I have indeed been doing a lot of listening. Almost 20 years’ worth. “Listening” to life. “Listening” to literature, aka reading. And listening, with my ears, to music, which has actually supported me most of my life. As it does for us all, music has provided spiritual sustenance of course, but Music—specifically the artists who create and perform it and the millions who love it—has also given me a career.
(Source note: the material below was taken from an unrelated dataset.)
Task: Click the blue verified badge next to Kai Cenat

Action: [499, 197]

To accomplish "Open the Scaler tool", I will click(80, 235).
As a producer of music festivals, I’ve had the sheer pleasure, and the awesome responsibility, of listening with purpose.
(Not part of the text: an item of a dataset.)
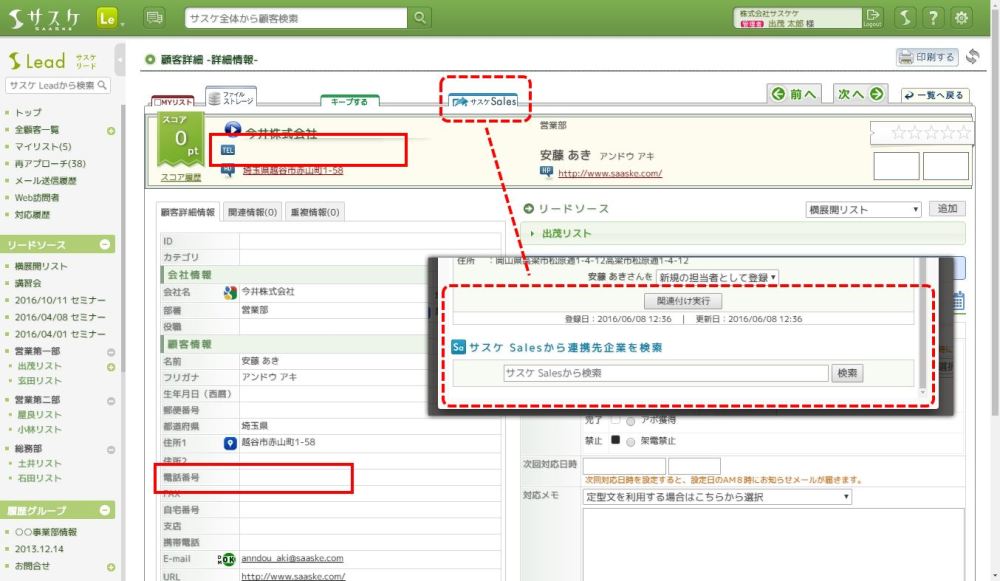The height and width of the screenshot is (581, 1000).
Task: Click the map pin icon next to 住所1
Action: click(229, 442)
In my various roles, of late all at once—Chief Creative Officer, Chief Marketing Officer, publicist—I’ve had the fortune of promoting and being inspired by live performances by a list of artists so legendary they blur the line between reality and myth: Ella Fitzgerald, Sarah Vaughan, Lena Horne, Carmen McRae, Anita O’Day, Nina Simone, Miles Davis, Dizzy Gillespie, Max Roach, Aretha Franklin, Chuck Berry, Luther Vandross, Prince. Even a partial list of the living artists I’ve seen work their magic makes me wonder if I’ve dreamed it, am still dreaming it: Stevie Wonder, The Who, Bruce Springsteen, Bob Dylan, Fleetwood Mac, Patti Smith, Tony Bennett & Lady Gaga, Destiny’s Child, Anita Baker, Kanye West, Lauryn Hill, Nas, Public Enemy, Common, Drake, Kendrick Lamar, Taylor Swift, Luke Bryan, Kenny Chesney, George Strait…
Experiencing life with a soundtrack is helpful when one is engaged in the art of inventing oneself.
So my time away from publishing—time spent in some instances literally on stage while waiting metaphorically for my turn to say my lines—has ticked out to the strains of nothing short of the great American symphony.
All of this sublime excess of listening has required that I traverse countless thousands of miles. New York, Philadelphia, Washington, D.C., Los Angeles, Houston, and many other stops along the way. My “journey” has been a journey. I’ve travelled. A lot. And yes—not surprisingly—travel is also a major theme of Ramadan Ramsey.
In a twist so mystical you’ll think I’ve made it up, Ramadan Ramsey exists only because once, in July of 2012, on the way back from consulting on a music festival in Batumi, Georgia—the Republic of Georgia, that is—I made a fortuitous stop in Istanbul. It just happened to be the holy month of Ramadan in a predominantly Muslim nation. In the middle of the night (not in a dark wood, but in a Ritz-Carlton hotel room overlooking the Bosphorus), to the melodious sounds of a pre-dawn call to prayer, I woke to find myself with a novel.
But whatever the excursion, even one as fruitful as the one to Turkey, the final destination has always been, of course, home.
New Orleans. Where music and myth are one. Louis Armstrong so fancied himself the quintessential 20th-century American that he fictionalized his birthday into July 4, 1900. It was really August 4, 1901. New Orleans, where music moves magnolia leaves, your eyelashes, and your soul, seduces its inhabitants into living as if we are stars in our own musical. Experiencing life with a soundtrack is helpful when one is engaged in the art of inventing oneself. Or reinventing oneself. Every musical needs music and lyrics. But it also needs a book. Spoiler alert: Ramadan Ramsey is also about New Orleans.
I must confess that much of my listening—like reading, like writing—has been a solitary concern. Most of my strutting and fretting has played out in my living room(s) to a soundtrack whose delivery has morphed from vinyl to cd to Spotify. When I last published a novel, the world had not yet discovered Kanye West or Taylor Swift. Kanye would prove helpful in articulating how sometimes dropping out of something is the only way to graduate, however belatedly, to something else. Taylor would preach (and practice) fearlessness, and famously espouse the benefits of shaking things off.
Hearing philosophical intonations in something as lasting as classic poetry, or even in a pop tune, is one sure way to quell the occasional anxiety that comes while waiting to say—or sing, for that matter—your next lines.